══ PROVIDED INFORMATION

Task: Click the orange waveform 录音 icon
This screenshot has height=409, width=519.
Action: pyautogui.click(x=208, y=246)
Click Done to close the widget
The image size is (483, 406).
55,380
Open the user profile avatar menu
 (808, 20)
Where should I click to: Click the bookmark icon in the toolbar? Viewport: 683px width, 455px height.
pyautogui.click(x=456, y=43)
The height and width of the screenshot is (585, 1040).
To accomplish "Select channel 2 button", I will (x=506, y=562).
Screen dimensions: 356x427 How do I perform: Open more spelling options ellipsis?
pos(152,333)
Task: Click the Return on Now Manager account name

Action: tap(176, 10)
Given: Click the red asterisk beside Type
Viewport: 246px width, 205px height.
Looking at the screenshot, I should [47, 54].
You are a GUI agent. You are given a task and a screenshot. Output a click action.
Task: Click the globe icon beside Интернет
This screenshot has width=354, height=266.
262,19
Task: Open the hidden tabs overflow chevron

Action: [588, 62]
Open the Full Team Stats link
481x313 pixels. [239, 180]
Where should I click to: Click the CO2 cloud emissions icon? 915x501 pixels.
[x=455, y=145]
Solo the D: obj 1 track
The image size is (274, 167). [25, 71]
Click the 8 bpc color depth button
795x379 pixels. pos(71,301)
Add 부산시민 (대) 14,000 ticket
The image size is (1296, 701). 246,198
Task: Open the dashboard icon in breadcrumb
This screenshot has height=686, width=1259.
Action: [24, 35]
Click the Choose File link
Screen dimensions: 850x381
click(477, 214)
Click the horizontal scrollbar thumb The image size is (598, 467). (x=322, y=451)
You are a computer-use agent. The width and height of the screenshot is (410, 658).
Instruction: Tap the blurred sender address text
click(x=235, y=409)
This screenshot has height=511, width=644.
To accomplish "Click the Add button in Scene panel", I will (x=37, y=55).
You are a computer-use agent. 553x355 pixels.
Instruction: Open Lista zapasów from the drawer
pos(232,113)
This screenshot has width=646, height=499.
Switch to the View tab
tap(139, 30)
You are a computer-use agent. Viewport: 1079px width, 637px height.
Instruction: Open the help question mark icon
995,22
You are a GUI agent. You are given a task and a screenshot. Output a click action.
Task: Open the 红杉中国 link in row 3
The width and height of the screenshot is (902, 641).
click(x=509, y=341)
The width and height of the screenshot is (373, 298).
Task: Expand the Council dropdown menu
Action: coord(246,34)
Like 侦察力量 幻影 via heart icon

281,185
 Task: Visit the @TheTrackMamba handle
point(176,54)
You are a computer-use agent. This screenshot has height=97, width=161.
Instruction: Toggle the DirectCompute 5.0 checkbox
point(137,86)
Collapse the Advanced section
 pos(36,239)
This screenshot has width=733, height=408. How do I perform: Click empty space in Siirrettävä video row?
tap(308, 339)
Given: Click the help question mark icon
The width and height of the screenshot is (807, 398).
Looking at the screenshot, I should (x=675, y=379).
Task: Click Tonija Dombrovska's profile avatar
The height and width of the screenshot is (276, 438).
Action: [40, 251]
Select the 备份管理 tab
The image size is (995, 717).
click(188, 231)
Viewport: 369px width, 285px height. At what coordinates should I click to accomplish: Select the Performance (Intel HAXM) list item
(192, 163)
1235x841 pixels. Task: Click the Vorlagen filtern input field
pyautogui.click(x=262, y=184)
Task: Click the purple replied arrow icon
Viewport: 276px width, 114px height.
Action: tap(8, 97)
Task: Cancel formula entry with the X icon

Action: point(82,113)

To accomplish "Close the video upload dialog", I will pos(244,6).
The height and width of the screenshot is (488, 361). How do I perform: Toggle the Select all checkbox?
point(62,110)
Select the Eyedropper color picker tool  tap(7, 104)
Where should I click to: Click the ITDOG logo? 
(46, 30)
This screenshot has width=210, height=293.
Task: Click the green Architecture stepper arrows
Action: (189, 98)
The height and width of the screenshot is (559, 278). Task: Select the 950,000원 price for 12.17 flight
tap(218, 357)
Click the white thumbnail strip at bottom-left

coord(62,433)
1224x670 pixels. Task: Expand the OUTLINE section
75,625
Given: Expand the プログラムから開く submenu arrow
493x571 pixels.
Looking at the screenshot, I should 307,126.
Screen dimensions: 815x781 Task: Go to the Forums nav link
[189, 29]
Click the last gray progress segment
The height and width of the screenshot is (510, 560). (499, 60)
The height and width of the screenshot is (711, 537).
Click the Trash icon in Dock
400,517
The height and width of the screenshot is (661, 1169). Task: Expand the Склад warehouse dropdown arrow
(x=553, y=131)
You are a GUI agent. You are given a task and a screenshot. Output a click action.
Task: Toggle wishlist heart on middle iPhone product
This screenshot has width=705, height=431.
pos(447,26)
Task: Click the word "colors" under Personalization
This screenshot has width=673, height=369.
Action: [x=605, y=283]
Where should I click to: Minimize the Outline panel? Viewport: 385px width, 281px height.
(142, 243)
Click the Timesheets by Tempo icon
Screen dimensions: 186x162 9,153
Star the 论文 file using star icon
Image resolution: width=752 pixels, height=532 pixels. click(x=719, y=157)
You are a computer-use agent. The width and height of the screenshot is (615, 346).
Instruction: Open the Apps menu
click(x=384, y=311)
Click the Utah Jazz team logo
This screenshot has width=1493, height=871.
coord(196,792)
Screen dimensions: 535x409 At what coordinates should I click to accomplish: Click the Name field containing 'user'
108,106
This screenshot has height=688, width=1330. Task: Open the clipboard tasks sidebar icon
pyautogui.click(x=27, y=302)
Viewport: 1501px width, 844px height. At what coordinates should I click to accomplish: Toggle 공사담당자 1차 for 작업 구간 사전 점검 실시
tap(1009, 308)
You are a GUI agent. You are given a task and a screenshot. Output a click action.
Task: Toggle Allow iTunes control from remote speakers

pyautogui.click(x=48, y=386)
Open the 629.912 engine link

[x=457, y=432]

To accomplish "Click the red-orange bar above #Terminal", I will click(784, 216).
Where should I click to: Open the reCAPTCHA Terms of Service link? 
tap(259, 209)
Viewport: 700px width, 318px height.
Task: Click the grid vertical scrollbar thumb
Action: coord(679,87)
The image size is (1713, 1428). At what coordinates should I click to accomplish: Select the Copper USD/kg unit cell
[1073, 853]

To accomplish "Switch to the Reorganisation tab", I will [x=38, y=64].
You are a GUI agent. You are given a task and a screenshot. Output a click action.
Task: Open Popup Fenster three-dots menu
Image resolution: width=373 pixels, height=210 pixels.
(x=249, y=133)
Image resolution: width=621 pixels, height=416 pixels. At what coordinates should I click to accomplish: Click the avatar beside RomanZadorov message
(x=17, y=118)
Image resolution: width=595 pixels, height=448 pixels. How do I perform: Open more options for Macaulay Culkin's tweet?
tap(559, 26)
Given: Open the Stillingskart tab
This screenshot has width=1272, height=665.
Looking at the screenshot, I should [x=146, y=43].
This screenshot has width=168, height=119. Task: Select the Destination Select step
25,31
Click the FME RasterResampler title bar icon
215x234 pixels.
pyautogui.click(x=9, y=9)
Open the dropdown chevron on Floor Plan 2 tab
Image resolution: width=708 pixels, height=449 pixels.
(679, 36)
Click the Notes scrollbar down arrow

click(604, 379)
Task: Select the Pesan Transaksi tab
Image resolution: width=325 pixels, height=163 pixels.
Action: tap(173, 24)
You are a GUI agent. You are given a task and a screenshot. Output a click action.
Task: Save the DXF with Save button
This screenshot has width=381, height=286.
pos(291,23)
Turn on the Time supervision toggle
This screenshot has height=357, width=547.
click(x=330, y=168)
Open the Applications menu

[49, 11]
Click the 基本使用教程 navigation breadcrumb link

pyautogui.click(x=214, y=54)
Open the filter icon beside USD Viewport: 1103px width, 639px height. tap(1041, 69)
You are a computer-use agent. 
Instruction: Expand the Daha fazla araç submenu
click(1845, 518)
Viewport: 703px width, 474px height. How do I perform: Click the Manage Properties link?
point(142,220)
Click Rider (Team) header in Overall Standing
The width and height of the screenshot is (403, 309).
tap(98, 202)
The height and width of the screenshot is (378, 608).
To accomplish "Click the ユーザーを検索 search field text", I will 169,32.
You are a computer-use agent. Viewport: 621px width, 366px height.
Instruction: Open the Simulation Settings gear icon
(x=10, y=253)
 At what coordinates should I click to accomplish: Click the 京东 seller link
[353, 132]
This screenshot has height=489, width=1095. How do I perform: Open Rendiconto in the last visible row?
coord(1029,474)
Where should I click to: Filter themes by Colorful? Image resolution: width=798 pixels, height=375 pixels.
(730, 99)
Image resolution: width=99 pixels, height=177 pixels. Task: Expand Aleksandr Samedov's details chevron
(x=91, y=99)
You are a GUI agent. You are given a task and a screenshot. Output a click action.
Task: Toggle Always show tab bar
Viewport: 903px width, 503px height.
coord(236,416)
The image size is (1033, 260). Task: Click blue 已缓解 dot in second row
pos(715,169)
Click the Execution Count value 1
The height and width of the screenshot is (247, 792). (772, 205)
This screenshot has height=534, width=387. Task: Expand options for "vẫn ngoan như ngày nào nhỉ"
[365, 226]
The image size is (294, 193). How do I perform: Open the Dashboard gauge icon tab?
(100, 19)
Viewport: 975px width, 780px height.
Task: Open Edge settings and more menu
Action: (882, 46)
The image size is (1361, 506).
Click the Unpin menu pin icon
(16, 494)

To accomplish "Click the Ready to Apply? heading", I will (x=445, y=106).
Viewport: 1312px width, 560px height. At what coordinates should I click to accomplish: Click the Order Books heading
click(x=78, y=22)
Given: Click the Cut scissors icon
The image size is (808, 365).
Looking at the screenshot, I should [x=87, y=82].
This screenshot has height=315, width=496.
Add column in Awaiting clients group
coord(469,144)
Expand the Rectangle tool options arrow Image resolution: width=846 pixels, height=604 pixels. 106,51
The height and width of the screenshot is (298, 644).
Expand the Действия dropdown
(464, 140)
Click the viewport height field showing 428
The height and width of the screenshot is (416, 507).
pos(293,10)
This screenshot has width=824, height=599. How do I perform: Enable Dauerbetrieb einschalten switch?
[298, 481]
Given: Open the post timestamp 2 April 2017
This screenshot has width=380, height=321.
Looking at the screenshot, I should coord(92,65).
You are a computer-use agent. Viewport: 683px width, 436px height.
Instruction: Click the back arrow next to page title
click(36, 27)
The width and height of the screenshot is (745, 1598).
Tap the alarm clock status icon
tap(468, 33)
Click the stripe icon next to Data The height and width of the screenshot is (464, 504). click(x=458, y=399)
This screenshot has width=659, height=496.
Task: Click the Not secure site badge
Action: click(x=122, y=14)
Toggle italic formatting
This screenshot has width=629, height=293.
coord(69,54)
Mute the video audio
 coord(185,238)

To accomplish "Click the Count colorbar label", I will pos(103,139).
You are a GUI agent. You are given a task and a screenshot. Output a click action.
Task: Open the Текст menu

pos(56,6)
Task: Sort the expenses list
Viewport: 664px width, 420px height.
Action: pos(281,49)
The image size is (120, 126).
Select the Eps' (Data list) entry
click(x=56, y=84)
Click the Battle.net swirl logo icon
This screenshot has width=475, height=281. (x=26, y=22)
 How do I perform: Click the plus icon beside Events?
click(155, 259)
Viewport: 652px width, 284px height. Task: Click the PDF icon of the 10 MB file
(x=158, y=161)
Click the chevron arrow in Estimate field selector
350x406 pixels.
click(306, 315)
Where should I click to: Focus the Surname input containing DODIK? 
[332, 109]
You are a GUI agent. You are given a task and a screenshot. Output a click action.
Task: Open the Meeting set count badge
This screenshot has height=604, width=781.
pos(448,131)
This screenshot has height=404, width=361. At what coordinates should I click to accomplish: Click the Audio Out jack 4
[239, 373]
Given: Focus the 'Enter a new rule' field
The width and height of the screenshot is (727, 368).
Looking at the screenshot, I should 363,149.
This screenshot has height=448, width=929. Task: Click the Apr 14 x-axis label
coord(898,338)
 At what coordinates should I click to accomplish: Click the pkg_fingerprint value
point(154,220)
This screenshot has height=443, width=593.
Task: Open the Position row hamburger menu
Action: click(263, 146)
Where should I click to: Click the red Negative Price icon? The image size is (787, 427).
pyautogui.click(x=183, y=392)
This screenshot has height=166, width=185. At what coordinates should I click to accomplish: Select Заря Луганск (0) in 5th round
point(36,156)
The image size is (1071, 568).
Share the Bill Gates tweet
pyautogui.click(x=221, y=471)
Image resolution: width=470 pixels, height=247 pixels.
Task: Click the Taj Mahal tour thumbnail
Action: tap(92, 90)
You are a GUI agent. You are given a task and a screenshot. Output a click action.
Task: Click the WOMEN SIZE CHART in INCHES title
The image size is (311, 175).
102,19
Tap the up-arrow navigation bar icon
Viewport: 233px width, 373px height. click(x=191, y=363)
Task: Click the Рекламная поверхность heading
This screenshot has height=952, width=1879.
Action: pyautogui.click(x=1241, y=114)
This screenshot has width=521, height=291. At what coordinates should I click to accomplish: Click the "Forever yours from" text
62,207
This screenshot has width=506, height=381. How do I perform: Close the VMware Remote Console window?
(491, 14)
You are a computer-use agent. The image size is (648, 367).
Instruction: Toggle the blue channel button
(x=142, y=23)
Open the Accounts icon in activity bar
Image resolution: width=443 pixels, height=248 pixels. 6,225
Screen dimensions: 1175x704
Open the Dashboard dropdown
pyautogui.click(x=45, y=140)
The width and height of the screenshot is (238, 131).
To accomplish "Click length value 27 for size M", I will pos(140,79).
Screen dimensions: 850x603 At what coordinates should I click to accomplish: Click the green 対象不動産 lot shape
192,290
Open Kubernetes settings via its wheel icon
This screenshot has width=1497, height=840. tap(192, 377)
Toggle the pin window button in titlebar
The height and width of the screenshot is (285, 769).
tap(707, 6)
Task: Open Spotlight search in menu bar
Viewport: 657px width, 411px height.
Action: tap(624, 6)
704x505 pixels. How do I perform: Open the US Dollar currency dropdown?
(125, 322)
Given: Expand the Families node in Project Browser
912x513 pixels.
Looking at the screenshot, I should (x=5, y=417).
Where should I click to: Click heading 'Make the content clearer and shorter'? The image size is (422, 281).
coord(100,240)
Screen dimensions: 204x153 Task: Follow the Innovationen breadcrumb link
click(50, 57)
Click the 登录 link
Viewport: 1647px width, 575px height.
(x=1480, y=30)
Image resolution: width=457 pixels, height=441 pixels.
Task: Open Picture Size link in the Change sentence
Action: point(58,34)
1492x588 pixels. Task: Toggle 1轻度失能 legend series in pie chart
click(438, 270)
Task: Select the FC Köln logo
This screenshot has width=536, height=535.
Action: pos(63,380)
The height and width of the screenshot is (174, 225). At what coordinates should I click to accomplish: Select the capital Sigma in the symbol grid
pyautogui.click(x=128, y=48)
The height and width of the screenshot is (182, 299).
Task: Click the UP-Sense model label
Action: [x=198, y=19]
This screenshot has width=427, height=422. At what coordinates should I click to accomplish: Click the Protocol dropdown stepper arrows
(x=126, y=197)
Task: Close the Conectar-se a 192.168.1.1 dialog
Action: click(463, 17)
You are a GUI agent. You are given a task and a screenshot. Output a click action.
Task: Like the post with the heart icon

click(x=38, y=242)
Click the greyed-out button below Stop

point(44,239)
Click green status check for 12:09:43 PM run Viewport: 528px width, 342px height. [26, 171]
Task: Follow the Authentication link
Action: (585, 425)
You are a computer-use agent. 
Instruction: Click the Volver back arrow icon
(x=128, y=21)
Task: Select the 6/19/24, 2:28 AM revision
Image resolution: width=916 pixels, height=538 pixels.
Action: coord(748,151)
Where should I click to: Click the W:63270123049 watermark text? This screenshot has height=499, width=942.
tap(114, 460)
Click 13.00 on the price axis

════

### THE TASK
Wherever a line in the data above contains the word "computer", copy that line.

### ANSWER BOX
You are a computer-use agent. The width and height of the screenshot is (410, 658).
You are a computer-use agent. 553x355 pixels.
You are a computer-use agent. Viewport: 1079px width, 637px height.
You are a computer-use agent. This screenshot has height=97, width=161.
You are a computer-use agent. The width and height of the screenshot is (615, 346).
You are a computer-use agent. 
You are a computer-use agent. Viewport: 621px width, 366px height.
You are a computer-use agent. Viewport: 683px width, 436px height.
You are a computer-use agent. The image size is (648, 367).
You are a computer-use agent. 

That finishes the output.